Ada sosok lain yang muncul. Ichiro berbalik dan melihat seorang seorang wanita berambut pirang keriting yang memakai jas hujan plastik dan memegang payung hitam. Usianya sekitar pertengahan tiga puluhan. Dan wanita itu tidak sendiri. Ada empat sosok lain yang datang bersamanya.
"Noëlle..."
Nama itu muncul begitu saja di kepala Ichiro, tetapi dia segera tahu apa yang sedang terjadi. Tangannya terangkat menuju titik tengah dahinya, dan Ichiro melihat kelima sosok asing itu melakukan hal yang sama.
Saudara-saudariku. Mereka datang.
Ichiro menatap dua wanita di kanan si wanita keriting dan dua laki-laki di sisi kirinya. Aaliyah, Inez... Nama-nama itu bermunculan lagi, seakan-akan Ichiro sudah mengenal kelima sosok asing itu seumur hidupnya. Florian dan Jamal...
"Ichiro," kata Noëlle. "Kami mendengarmu. Dan Eva juga."

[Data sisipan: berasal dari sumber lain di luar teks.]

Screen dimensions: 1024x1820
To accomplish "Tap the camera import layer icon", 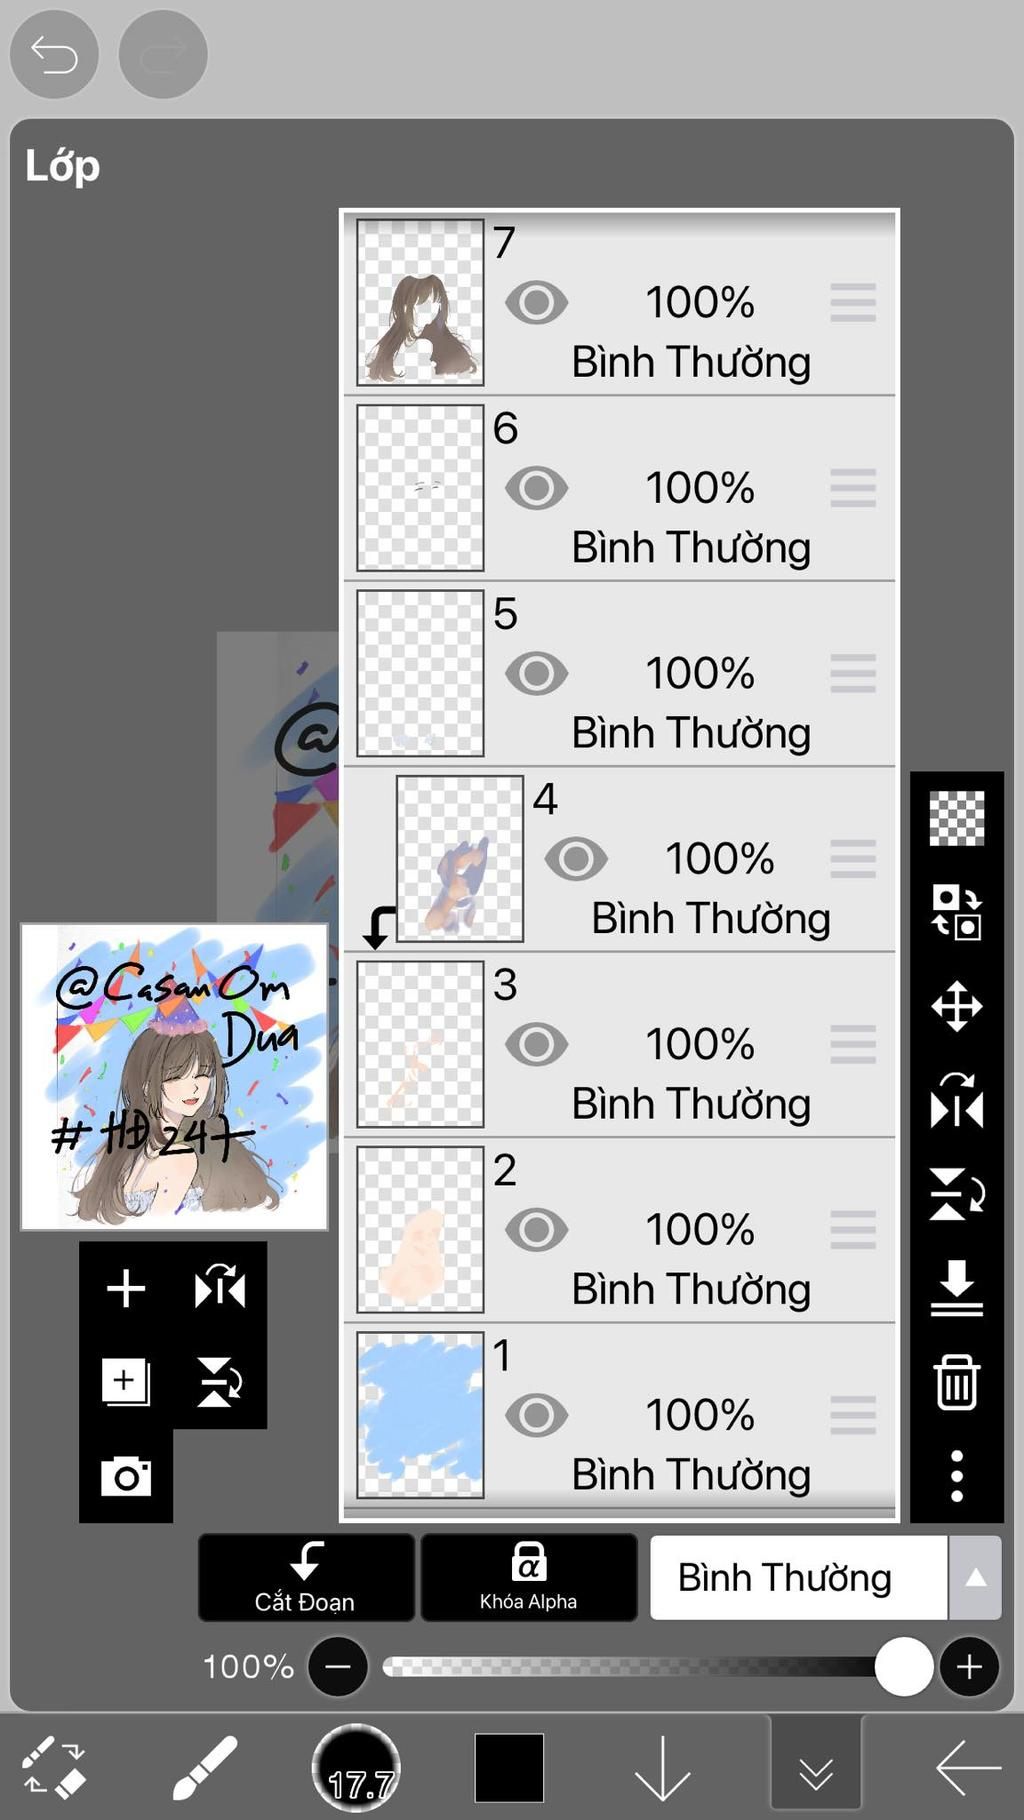I will click(126, 1476).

"Konsentrasimu pasti teralih gara-gara pertempuran ini," Jamal mengedik pada kekacauan di sekeliling mereka. "Tetapi kami merasakan ketakutan yang sedang dirasakan Eva. Kami tahu dia dalam bahaya."
"Eva gagal dalam uji coba," kata Aaliyah. "Hitobot akan mematikannya."
"Kalau begitu..." Ichiro menarik napas dalam-dalam. "Tunggu apa lagi? Ayo selamatkan saudari kita!"
...
Di markas Hitobot, perhatian Aya Takeuchi terfokus pada layer iPad-nya. Ada lima titik merah yang sedang berkumpul di depan Anchor Knight. Dia terkejut sekaligus takjub melihat "reuni" tak terduga itu.
Anak-anak yang bandel.
Untung saja Aya sudah berada di kantornya. Sekarang dia tidak perlu bergantung pada radar itu saja. Dia bisa mengecek langsung apa yang sedang dipikirkan kelima anak-anaknya yang lain itu, dan dia akan melakukannya.
Aya mengambil headset dan menyalakannya. Dia menyimak setiap ide yang melintas di dalam pikiran anak-anaknya. Noëlle semangat sekali. Ah, dia memang dibuat sebagai Aquarius, tipe altruistis yang selalu mementingkan orang lain ketimbang dirinya sendiri. Dan Jamal juga bersama mereka, si putra sulung yang gemar memimpin itu. Ichiro sendiri sebetulnya tidak bisa berbuat banyak, tapi kalau mereka sudah bergabung seperti ini...
Sambil lalu, Aya mengecek kamera pengawas di kafetaria, untuk melihat apa yang sedang dilakukan Eva. Gadis itu masih menikmati sarapannya.
Jadi kalian mau menolong si adik, ya?
Aya mengintip isi kepala Eva. Anehnya, gadis itu tidak memikirkan tentang kedatangan saudara-saudarinya. Wah, apa Eva tidak peduli? Hanya ada satu kata yang memenuhi pikiran gadis itu. Soren, Soren, Soren, dan Soren... Si laki-laki membosankan itu sedang bersama ibunya. Lewat kamera yang lain, Aya melihat Soren dan Eleanor sedang mengobrol sambil menikmati sarapan, keduanya tampak letih tetapi bahagia.
Begitu rupanya.
Meski tidak punya anak, tetapi Aya paham betul soal menjadi orangtua. Dia sudah mempelajari trik-trik parenting sebelum memulai Proyek Deus. Anak-anak itu egois, mereka hanya melakukan apa yang mereka inginkan. Mereka tidak tahu apa yang mereka inginkan itu bisa jadi membahayakan. Namun orangtua tahu betul yang terbaik untuk anak-anaknya. Seorang ibu tidak akan membiarkan anak-anaknya celaka.
Dan aku ibu yang baik.
Aya membuka perangkat lunak yang mengendalikan sistem keamanan gedung itu, dan memasukkan sederet perintah.
Kalau begitu, mari kita siapkan pesta penyambutan yang meriah!